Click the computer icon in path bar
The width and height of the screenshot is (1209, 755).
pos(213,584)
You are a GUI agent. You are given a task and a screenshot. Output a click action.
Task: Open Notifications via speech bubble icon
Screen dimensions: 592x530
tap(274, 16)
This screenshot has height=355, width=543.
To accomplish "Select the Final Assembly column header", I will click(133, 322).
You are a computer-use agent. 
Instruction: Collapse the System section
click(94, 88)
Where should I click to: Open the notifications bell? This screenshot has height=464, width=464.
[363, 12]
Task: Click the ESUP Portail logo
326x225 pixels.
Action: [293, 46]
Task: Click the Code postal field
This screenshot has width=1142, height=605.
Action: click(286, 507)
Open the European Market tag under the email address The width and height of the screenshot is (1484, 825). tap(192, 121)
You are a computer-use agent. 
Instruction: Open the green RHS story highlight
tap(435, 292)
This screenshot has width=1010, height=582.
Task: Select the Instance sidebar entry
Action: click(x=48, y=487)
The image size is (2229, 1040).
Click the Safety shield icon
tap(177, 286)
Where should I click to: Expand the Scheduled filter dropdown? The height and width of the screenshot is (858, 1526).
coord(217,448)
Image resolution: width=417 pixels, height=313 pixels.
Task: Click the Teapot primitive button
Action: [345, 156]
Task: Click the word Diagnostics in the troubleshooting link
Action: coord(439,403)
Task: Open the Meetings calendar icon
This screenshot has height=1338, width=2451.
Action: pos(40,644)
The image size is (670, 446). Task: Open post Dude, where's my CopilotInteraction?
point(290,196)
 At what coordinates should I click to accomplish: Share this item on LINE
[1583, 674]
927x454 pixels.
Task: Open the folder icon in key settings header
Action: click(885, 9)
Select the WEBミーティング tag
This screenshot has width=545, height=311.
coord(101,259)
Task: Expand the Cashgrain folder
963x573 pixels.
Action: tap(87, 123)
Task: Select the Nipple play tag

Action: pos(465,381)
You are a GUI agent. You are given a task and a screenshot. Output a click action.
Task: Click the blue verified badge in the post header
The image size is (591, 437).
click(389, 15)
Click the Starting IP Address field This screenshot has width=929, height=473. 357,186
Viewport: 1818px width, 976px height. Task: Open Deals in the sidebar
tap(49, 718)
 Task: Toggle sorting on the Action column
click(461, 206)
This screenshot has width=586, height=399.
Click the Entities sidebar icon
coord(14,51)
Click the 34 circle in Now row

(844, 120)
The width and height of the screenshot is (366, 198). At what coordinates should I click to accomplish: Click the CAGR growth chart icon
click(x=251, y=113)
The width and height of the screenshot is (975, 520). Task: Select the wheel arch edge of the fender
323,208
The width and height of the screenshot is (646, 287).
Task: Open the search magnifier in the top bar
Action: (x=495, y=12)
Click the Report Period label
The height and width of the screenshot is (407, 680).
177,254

### Set exercise
Rewrite the records as a numbered list, omitting blank lines, starting with the line containing "Where should I click to: Expand" and going on through the line containing "click(389, 15)".

### Problem solution
1. Where should I click to: Expand the Scheduled filter dropdown? The height and width of the screenshot is (858, 1526).
2. coord(217,448)
3. Image resolution: width=417 pixels, height=313 pixels.
4. Task: Click the Teapot primitive button
5. Action: [345, 156]
6. Task: Click the word Diagnostics in the troubleshooting link
7. Action: coord(439,403)
8. Task: Open the Meetings calendar icon
9. This screenshot has height=1338, width=2451.
10. Action: pos(40,644)
11. The image size is (670, 446). Task: Open post Dude, where's my CopilotInteraction?
12. point(290,196)
13.  At what coordinates should I click to accomplish: Share this item on LINE
14. [1583, 674]
15. 927x454 pixels.
16. Task: Open the folder icon in key settings header
17. Action: click(885, 9)
18. Select the WEBミーティング tag
19. This screenshot has width=545, height=311.
20. coord(101,259)
21. Task: Expand the Cashgrain folder
22. 963x573 pixels.
23. Action: tap(87, 123)
24. Task: Select the Nipple play tag
25. Action: pos(465,381)
26. You are a GUI agent. You are given a task and a screenshot. Output a click action.
27. Task: Click the blue verified badge in the post header
28. The image size is (591, 437).
29. click(389, 15)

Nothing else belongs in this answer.